> Work required
Rename "coordinate pair" to "coordinate tuple" throughout the rows, starting at the beginning of the rows and ending at the line containing "Looking at the image, I should click on (1452, 1134).", and leave everything else unchanged.

[Data extracted from a collection]
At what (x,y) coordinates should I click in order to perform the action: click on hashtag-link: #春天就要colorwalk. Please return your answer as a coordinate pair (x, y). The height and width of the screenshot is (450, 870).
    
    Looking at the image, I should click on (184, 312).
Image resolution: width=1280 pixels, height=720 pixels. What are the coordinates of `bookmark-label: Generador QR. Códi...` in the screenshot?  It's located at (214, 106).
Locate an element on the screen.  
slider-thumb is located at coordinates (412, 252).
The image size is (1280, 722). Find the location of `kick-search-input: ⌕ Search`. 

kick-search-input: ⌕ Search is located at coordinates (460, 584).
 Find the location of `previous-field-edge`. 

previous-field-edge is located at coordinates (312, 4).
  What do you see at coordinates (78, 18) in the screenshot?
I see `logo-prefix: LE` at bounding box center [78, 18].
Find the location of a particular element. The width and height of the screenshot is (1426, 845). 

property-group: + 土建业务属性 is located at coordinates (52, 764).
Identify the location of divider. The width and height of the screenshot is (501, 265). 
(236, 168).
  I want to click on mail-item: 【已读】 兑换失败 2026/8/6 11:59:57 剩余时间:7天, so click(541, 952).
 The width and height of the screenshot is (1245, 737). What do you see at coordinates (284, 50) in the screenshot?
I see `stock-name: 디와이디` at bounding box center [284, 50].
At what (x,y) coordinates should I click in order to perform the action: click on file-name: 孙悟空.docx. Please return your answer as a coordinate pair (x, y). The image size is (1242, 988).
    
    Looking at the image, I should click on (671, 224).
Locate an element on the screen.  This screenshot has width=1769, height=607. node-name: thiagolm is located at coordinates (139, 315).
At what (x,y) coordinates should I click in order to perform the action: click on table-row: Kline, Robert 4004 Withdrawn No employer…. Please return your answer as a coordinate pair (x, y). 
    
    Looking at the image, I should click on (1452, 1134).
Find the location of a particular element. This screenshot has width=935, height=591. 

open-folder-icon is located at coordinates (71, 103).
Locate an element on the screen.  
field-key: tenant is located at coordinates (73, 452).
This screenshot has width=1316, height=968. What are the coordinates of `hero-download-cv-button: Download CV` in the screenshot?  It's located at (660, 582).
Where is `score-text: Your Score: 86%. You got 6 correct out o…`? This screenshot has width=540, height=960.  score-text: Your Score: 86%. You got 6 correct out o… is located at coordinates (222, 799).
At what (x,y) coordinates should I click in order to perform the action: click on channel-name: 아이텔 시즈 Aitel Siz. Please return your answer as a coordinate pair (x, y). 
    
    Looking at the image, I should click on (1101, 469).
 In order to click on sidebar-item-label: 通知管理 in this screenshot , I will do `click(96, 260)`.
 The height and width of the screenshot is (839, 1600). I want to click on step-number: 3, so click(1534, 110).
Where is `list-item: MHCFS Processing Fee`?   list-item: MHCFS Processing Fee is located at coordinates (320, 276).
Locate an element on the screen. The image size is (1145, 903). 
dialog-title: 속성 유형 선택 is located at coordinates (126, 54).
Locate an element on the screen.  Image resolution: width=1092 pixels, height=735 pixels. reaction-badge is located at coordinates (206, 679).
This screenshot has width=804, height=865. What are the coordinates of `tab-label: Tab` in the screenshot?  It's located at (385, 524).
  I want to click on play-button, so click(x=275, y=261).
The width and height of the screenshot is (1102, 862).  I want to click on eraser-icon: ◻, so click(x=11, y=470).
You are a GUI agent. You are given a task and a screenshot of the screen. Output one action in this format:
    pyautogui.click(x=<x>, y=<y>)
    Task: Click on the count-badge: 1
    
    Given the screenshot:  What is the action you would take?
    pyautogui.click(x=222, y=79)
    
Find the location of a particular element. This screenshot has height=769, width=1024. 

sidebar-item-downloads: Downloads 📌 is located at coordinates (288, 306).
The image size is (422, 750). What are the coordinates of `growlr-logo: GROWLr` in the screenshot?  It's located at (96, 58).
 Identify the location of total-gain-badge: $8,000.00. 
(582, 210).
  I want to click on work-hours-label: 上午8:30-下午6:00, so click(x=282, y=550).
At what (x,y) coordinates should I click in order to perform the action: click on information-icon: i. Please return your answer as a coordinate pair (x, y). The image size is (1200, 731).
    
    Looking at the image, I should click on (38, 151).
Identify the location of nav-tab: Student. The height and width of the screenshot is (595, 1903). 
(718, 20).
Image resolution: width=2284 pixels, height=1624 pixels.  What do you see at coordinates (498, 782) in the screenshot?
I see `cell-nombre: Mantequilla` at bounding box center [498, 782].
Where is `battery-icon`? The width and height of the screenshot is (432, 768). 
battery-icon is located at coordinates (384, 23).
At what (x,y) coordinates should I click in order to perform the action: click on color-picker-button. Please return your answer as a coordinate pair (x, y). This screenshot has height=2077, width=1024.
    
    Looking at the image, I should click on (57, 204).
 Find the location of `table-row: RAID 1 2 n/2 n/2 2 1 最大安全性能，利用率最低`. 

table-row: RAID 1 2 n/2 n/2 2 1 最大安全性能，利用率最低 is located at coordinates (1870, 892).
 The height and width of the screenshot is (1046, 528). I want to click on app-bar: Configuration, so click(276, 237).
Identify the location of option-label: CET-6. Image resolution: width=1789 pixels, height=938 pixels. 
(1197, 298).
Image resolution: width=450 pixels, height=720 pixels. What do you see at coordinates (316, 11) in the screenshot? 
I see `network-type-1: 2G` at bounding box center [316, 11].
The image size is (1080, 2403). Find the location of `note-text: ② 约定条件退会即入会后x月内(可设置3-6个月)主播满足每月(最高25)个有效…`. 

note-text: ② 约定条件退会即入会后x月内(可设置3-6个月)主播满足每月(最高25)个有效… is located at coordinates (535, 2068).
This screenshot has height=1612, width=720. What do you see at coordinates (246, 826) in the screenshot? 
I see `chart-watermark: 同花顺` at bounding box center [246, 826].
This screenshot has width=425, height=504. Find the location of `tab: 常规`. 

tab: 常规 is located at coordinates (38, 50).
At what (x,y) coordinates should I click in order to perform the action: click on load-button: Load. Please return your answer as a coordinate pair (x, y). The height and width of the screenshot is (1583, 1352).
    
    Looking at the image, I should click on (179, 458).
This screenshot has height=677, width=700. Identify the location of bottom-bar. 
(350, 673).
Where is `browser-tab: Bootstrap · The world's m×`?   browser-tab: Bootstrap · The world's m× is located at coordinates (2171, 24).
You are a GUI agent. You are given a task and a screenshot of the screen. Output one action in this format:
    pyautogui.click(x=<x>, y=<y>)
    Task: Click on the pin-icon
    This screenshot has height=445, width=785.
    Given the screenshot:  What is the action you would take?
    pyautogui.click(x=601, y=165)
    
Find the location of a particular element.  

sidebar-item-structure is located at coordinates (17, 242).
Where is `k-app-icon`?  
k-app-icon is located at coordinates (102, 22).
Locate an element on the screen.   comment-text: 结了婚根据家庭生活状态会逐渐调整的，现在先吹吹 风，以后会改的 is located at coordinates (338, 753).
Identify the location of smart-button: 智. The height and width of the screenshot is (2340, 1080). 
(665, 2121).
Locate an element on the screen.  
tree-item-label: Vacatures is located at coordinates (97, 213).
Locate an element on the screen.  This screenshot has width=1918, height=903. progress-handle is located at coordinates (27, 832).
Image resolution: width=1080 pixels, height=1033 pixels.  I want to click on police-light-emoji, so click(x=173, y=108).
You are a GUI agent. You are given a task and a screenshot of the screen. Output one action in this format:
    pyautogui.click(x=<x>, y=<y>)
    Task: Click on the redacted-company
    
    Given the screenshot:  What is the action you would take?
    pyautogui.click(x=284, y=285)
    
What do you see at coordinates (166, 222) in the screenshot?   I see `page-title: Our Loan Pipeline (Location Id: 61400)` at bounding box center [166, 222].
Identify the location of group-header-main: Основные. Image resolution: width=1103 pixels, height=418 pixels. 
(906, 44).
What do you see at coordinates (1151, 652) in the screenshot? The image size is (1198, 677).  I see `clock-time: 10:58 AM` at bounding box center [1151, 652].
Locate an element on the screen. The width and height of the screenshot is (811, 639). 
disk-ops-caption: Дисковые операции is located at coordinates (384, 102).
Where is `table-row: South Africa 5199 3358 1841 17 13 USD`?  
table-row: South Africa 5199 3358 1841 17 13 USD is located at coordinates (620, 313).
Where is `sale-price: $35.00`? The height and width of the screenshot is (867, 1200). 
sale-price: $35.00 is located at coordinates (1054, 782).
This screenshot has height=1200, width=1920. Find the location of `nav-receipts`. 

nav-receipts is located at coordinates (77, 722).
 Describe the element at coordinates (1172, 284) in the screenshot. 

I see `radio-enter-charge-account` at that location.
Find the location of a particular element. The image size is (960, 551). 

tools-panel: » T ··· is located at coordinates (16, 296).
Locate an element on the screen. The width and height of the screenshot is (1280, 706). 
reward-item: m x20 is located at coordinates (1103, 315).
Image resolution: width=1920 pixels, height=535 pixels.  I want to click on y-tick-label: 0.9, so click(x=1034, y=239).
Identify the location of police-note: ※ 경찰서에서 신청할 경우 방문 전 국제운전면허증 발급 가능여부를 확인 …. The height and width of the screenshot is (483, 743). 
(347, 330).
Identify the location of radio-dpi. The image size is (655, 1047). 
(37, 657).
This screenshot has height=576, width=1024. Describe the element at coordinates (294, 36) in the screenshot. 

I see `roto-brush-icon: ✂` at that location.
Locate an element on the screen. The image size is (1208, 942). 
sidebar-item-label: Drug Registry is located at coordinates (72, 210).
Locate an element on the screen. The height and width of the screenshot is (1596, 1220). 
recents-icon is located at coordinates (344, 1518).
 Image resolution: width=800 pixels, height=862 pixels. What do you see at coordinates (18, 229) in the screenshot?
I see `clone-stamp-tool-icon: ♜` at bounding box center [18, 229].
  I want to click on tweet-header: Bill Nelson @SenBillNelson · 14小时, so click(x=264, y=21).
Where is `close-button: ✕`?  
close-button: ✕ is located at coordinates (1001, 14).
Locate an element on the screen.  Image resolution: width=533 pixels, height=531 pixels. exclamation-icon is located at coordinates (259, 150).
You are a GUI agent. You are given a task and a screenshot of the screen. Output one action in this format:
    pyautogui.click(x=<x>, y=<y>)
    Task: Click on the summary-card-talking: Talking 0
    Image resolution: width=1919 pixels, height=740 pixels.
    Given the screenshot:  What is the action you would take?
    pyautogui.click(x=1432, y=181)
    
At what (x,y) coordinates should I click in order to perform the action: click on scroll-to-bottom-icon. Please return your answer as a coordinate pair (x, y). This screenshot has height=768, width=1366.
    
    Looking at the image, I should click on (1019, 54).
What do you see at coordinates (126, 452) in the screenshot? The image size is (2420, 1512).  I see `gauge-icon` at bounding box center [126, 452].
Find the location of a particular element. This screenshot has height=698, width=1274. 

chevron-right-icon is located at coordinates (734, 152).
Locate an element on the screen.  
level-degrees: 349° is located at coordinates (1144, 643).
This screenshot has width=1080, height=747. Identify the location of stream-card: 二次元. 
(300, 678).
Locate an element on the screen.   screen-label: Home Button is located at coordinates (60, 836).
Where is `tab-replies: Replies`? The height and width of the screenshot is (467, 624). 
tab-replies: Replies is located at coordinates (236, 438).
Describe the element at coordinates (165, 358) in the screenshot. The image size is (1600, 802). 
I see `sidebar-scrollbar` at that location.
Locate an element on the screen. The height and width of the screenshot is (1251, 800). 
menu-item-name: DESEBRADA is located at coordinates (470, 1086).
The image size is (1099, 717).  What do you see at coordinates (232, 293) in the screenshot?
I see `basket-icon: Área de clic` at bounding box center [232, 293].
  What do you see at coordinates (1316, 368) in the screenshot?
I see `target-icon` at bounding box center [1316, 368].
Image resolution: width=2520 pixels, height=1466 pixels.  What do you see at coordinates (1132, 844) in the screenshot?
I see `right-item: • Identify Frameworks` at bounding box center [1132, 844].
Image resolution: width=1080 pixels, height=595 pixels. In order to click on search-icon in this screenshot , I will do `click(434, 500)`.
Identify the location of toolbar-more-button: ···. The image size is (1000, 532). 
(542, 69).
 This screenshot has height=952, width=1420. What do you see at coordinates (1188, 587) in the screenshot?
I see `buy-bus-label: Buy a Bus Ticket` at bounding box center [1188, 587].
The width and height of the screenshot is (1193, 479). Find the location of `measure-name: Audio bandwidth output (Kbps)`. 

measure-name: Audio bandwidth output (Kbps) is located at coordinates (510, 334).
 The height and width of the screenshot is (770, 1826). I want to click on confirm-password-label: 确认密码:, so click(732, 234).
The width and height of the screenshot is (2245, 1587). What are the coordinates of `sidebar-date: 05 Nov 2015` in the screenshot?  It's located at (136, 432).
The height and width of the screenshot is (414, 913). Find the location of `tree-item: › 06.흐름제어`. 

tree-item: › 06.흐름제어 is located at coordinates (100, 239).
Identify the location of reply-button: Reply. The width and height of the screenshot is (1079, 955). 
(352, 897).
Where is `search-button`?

> Response to this task
At what (x,y) coordinates should I click in order to perform the action: click on hashtag-link: #春天就要colorwalk. Please return your answer as a coordinate tuple (x, y). The height and width of the screenshot is (450, 870).
    
    Looking at the image, I should click on (184, 312).
Image resolution: width=1280 pixels, height=720 pixels. What are the coordinates of `bookmark-label: Generador QR. Códi...` in the screenshot?  It's located at (214, 106).
Locate an element on the screen.  
slider-thumb is located at coordinates (412, 252).
The image size is (1280, 722). Find the location of `kick-search-input: ⌕ Search`. 

kick-search-input: ⌕ Search is located at coordinates (460, 584).
 Find the location of `previous-field-edge`. 

previous-field-edge is located at coordinates (312, 4).
  What do you see at coordinates (78, 18) in the screenshot?
I see `logo-prefix: LE` at bounding box center [78, 18].
Find the location of a particular element. The width and height of the screenshot is (1426, 845). 

property-group: + 土建业务属性 is located at coordinates (52, 764).
Identify the location of divider. The width and height of the screenshot is (501, 265). 
(236, 168).
  I want to click on mail-item: 【已读】 兑换失败 2026/8/6 11:59:57 剩余时间:7天, so click(541, 952).
 The width and height of the screenshot is (1245, 737). What do you see at coordinates (284, 50) in the screenshot?
I see `stock-name: 디와이디` at bounding box center [284, 50].
At what (x,y) coordinates should I click in order to perform the action: click on file-name: 孙悟空.docx. Please return your answer as a coordinate tuple (x, y). The image size is (1242, 988).
    
    Looking at the image, I should click on (671, 224).
Locate an element on the screen.  This screenshot has width=1769, height=607. node-name: thiagolm is located at coordinates (139, 315).
At what (x,y) coordinates should I click in order to perform the action: click on table-row: Kline, Robert 4004 Withdrawn No employer…. Please return your answer as a coordinate tuple (x, y). 
    
    Looking at the image, I should click on (1452, 1134).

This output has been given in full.